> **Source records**
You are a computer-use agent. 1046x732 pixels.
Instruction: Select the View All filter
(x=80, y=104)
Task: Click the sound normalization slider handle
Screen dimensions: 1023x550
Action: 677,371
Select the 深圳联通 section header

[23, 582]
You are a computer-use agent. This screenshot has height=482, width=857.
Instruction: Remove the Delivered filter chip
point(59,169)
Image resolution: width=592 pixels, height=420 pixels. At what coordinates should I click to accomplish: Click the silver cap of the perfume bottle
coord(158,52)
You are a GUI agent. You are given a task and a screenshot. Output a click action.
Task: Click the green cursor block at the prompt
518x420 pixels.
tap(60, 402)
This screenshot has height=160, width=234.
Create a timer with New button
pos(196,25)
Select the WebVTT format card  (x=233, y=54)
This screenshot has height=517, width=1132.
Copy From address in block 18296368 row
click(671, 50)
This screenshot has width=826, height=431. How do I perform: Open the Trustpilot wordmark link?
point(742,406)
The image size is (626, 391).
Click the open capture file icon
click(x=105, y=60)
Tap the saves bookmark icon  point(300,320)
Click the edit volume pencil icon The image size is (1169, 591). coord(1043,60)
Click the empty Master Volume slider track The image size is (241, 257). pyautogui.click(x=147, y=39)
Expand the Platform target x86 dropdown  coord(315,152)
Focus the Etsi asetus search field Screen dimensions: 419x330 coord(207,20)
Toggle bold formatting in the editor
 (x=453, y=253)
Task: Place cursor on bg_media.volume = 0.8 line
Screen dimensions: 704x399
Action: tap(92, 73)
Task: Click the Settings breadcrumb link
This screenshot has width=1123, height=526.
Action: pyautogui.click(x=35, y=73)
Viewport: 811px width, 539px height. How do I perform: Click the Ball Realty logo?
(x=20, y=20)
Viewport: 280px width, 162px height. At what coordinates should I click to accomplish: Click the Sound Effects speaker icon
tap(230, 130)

> **Work task**
Show every line in the records above that contains the word "cursor".

> **Answer box**
Task: Click the green cursor block at the prompt
Task: Place cursor on bg_media.volume = 0.8 line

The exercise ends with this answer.